Quand Hermione passa la tête dans le bureau des Aurores, elle tomba sur l'une des personnes qu'elle avait le moins envie de voir. Ron.
- Hermione !
Ils n'avaient pas encore eu l'occasion de parler de ce qu'il s'était passé, lorsqu'elle était passée chez lui à l'improviste.
- Je voulais vraiment te le dire pour Lavande, déclara-t-il, mais le moment ne s'est pas présenté...
- Tu aurais pu le signaler lorsqu'on mangeait chez Harry et ta sœur, lui fit remarquer Hermione. Je l'ai bien fais pour Blaise. D'ailleurs, pourquoi n'est-elle pas venue avec toi ?
- Elle avait beaucoup de travail.
- Et qu'est-ce qu'elle fait au juste ?
- Elle fait des études de médicomage. Elle vient d'entamer sa quatrième année.
Lavande, médicomage ? Hermione grimaça et se mit à plaindre tous les futurs patients qui allaient devoir la supporter.
- De toute façon, ce n'est pas pour ça que je suis ici, fit-elle. Vous avez le dossier d'Elena Rosier ?
- Celle qu'on a retrouvée morte ce matin ? Pourquoi tu veux son dossier ?
- Parce que Granger est l'adjointe d'Alicia Becker, la chef du magenmagot. Cela te dit quelque chose Weasley ?
Malefoy était là, tapis dans un coin sombre de la grande pièce, à moitié caché par des étagères. Il était avachi sur l'un des fauteuils et soignait son bras en sang.
- Tu devais retourner à Saint-Mangouste , lui lança Ron sur un ton de reproche.
- Je n'ai pas besoin de qui que ce soit, pour s'occuper de quelques brèves coupures, répliqua-t-il. Mais continuez ! Votre conversation, au sujet de « Lavande », avait l'air tellement intéressante...
Hermione se concentra sur Ron, ignorant l'intervention de Malefoy et tendit une main impérieuse dans sa direction.
- Les informations Ron, s'il te plait.
Le jeune homme jeta des coups d'œils par-ci par-là, d'un air peu certain. Après quelques secondes, ce fut finalement Malefoy qui se leva de son fauteuil pour se diriger vers le bureau du chef des Aurores. Il s'avança vers une pile de dossiers parfaitement bien rangés sur un angle du bureau, dans lequel il fouilla pour finalement en sortir un parchemin qu'il tendit à Hermione. Elle l'attrapa de mauvaise grâce et en lut rapidement le contenu. Elena Rosier avait été retrouvée morte dans une chambre vide de Saint-Mangouste.
- Elle était dans le service des brulés, signala Malefoy.
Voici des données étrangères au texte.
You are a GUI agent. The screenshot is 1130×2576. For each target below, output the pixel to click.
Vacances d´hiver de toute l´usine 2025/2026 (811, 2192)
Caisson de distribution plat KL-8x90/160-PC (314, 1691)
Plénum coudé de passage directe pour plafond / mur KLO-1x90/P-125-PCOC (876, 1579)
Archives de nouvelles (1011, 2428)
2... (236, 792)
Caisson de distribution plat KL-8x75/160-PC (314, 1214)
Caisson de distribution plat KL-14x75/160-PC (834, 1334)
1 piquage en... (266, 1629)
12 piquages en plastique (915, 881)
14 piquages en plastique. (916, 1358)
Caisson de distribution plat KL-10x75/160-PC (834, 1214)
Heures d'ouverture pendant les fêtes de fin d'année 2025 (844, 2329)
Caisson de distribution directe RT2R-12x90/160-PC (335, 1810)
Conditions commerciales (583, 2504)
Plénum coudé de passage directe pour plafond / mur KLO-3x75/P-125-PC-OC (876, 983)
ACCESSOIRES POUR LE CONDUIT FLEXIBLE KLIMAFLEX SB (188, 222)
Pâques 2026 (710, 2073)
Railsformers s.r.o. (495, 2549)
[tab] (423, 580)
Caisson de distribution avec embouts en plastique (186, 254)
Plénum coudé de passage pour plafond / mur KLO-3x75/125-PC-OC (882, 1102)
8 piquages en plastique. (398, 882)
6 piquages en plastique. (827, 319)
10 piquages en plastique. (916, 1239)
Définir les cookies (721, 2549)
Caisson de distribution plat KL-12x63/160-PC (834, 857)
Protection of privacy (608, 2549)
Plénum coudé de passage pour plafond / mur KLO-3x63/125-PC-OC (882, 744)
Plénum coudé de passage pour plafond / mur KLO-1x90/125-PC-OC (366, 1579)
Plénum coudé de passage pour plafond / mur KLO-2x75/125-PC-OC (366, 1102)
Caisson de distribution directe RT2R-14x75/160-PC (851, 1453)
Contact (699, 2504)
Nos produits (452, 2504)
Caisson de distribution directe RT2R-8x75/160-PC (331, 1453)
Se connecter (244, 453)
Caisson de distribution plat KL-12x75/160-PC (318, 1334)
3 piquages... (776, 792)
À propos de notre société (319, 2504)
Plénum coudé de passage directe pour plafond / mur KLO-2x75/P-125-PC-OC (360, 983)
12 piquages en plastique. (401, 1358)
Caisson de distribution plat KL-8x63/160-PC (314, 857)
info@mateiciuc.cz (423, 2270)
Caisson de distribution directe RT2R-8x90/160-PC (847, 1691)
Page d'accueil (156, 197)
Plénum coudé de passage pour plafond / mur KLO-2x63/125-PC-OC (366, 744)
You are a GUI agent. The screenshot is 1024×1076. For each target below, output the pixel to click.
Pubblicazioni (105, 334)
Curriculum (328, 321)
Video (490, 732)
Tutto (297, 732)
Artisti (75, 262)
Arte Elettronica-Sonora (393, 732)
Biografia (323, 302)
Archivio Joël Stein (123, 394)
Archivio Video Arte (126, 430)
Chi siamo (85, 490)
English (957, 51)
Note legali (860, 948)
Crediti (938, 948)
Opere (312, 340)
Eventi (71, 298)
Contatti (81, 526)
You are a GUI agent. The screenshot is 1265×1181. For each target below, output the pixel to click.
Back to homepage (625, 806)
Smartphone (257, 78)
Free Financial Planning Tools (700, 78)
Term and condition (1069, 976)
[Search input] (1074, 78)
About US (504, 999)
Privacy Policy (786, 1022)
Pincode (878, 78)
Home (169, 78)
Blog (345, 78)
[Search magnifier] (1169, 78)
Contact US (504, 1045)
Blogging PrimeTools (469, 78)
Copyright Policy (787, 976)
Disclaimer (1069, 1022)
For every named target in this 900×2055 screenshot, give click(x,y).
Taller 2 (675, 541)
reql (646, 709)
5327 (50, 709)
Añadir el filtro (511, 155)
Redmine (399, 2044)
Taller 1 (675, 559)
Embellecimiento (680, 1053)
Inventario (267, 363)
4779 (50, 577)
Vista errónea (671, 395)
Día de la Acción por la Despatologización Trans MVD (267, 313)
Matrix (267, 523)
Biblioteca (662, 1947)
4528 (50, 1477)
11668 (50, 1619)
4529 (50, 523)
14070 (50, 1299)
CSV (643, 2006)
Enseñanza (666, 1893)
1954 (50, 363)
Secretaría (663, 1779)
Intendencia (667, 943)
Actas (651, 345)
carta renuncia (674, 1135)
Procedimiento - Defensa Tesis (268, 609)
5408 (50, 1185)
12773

- Mais comment est-ce possible ? S'exclama Hermione en levant les yeux vers Ron, ignorant toujours l'ancien Serpentard. A Saint-Mangouste ! Et personne n'a entendu ou vu quoi que ce soit ?
Ron, secoua la tête d'un air navré.
- En fait si, intervint une nouvelle fois Malefoy.
Ron et Hermione se retournèrent vers lui.
- J'y étais. Avec Potter, crut-il bon d'ajouter.
- Et ? Insista Hermione.
Malefoy la toisa pendant quelques secondes, d'un air satisfait.
- Ce que je dis t'intéresse finalement ?
Hermione aurait voulu lui dire qu'elle n'avait absolument pas besoin de son aide ou de son avis, mais à en juger par la pièce vide et l'incompétence de Ron sur le sujet, elle n'avait pas d'autres choix.
- Je t'écoute, finit-elle par dire de mauvaise grâce.
- Nous avons accompagné Londubat qui était blessé à Saint-Mangouste dans la mâtiné. Potter a vu quelqu'un partir en courant et il s'est lancé à sa poursuite. Cela semblait être un homme.
- Et tu ne l'as pas poursuivit avec lui ? S'enquit Hermione surprise.
- D'un, nous avons juste vu une silhouette cachée sous une capuche s'enfuir, donc rien de complètement alarmant. Et de deux, je devais m'occuper de l'autre idiot qui se vidait de son sang dans mes bras ! Mais peut-être que j'aurais dû laisser Londubat crever par terre ? Ajouta-t-il en adressant à Hermione un regard appuyé.
Hermione ne répondit rien, attendant qu'il poursuive.
- Lorsque le meurtre a été signalé, j'étais toujours là-bas et j'ai donc été le premier Aurore sur place. Nous n'avons aucuns indices. Il faut attendre que Potter revienne.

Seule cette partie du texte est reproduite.